The data below:

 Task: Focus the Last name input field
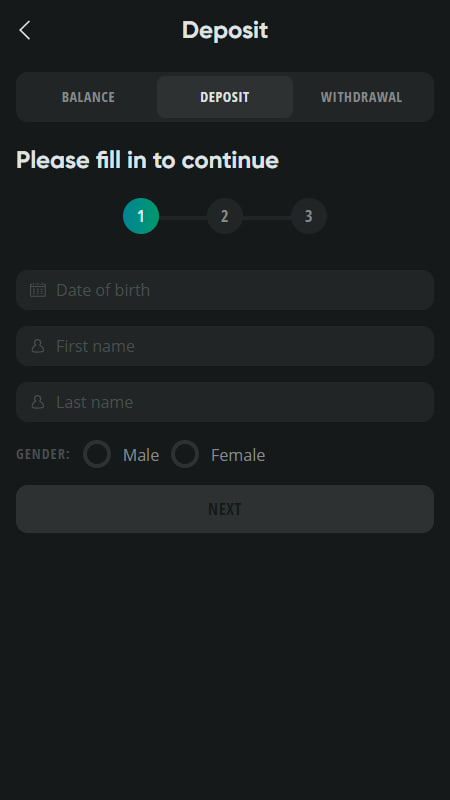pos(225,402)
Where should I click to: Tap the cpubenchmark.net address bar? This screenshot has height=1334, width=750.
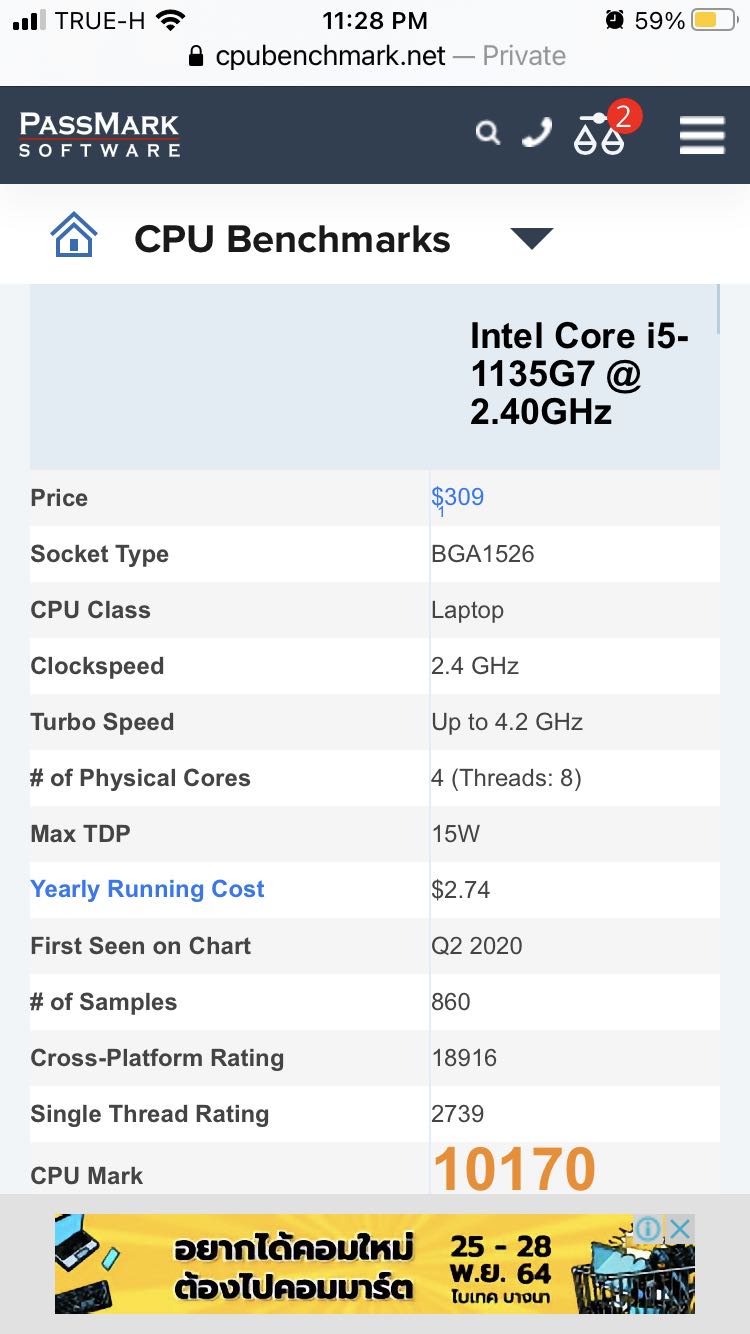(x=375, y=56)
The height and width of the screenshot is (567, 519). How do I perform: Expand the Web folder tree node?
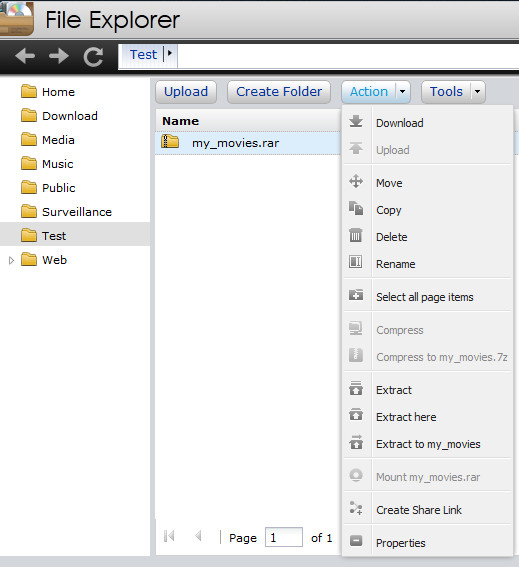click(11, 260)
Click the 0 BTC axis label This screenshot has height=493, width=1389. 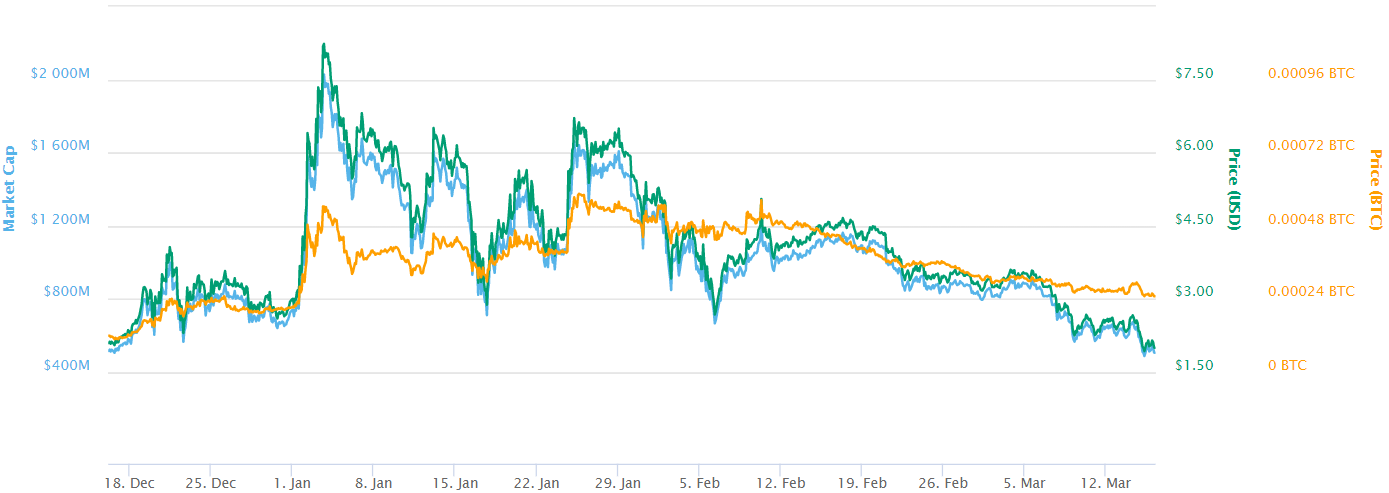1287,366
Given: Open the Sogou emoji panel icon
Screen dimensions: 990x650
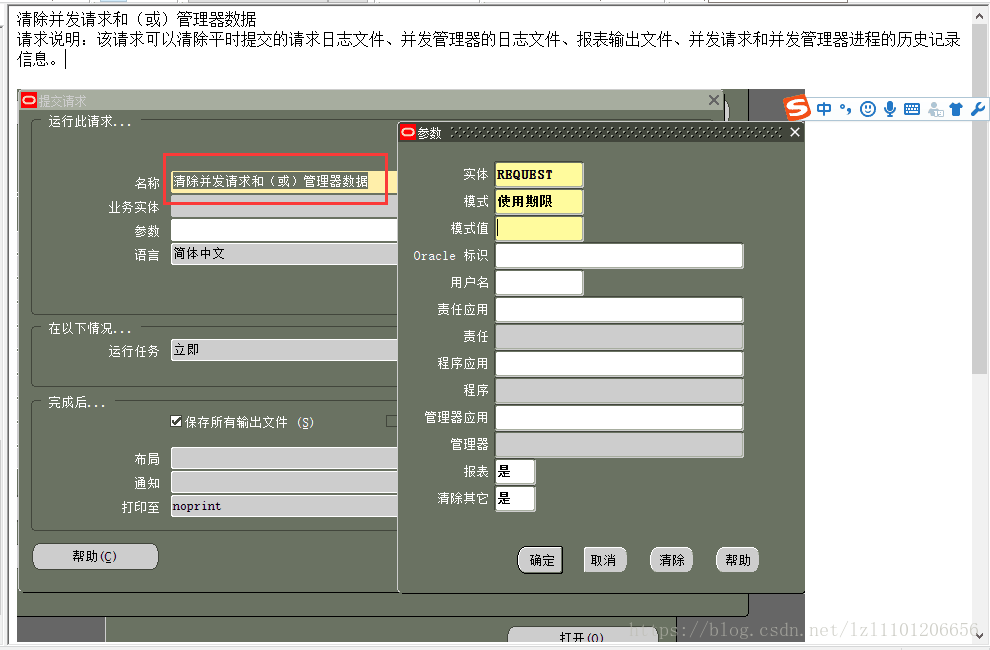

End of The data.
The data below:

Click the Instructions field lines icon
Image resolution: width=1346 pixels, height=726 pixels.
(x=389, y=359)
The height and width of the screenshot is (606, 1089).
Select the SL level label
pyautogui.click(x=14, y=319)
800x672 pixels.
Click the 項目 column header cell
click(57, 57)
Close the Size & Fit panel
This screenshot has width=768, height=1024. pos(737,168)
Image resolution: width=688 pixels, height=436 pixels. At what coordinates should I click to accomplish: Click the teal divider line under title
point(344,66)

End of The data.
The data below:

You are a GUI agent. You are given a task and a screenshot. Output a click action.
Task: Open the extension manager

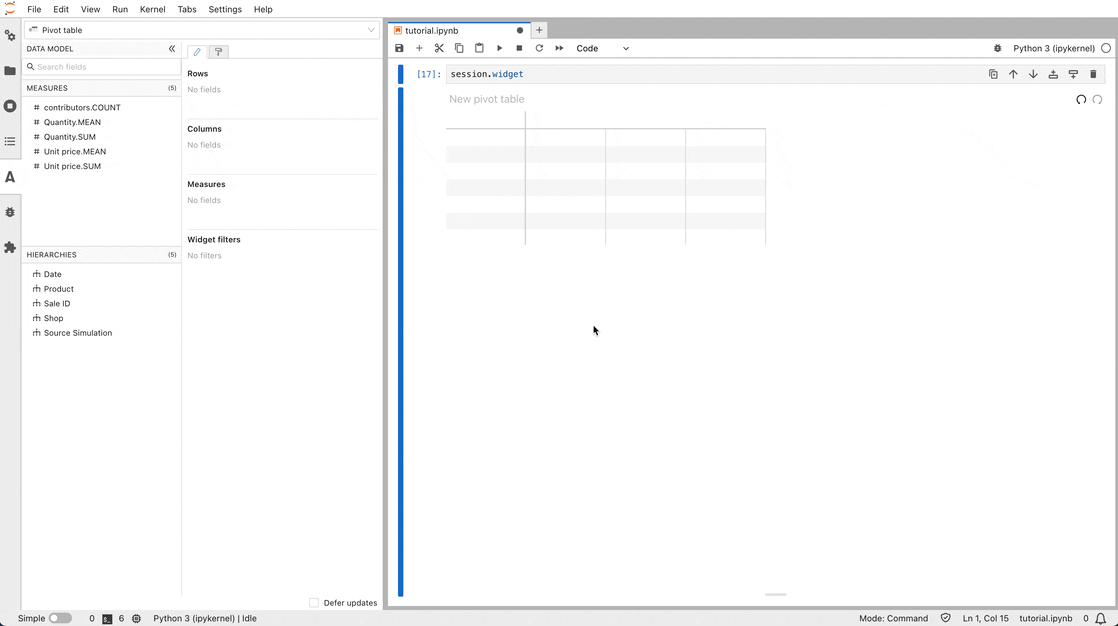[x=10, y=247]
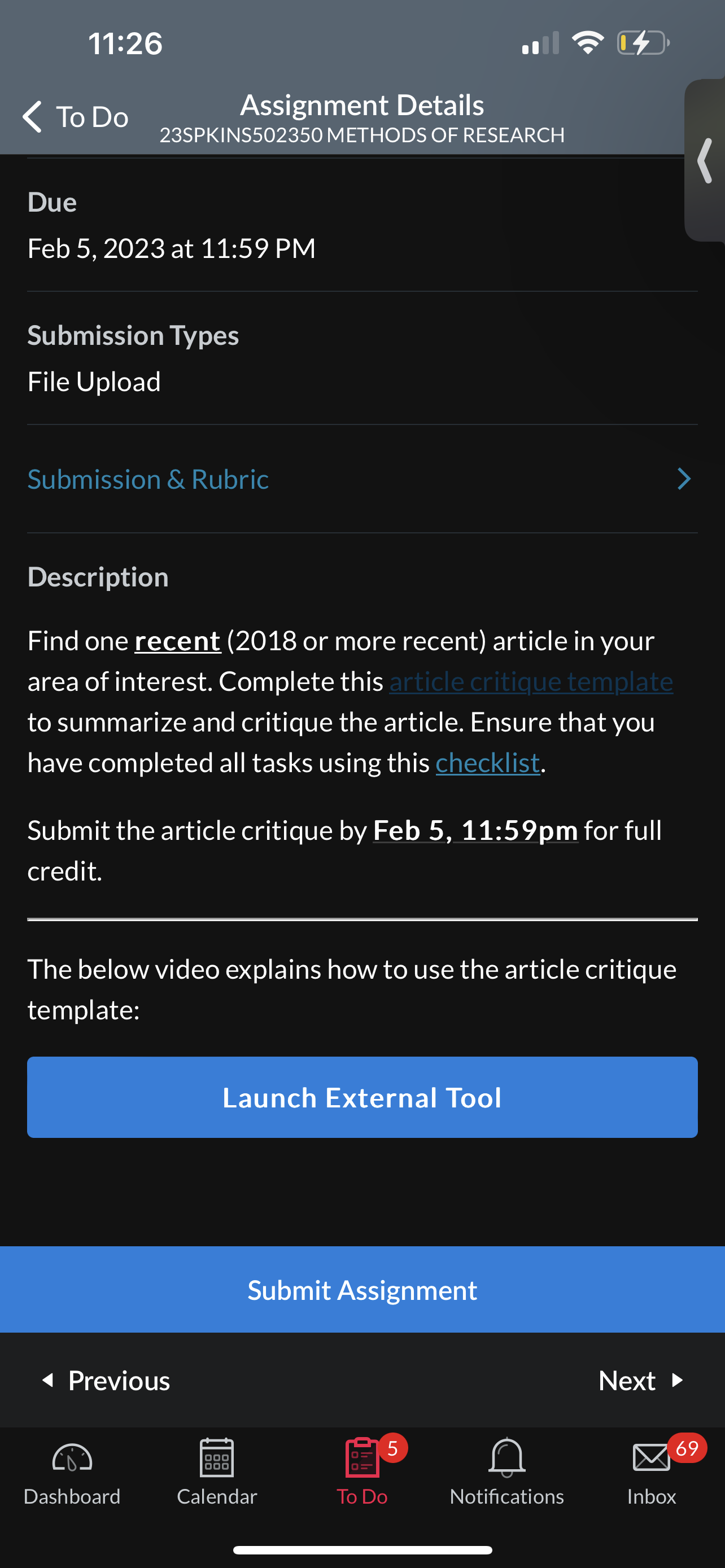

End of The data.

Task brief: Give the number of lines in the listing above where the word "icon" appears, and nothing else.

Written response: 2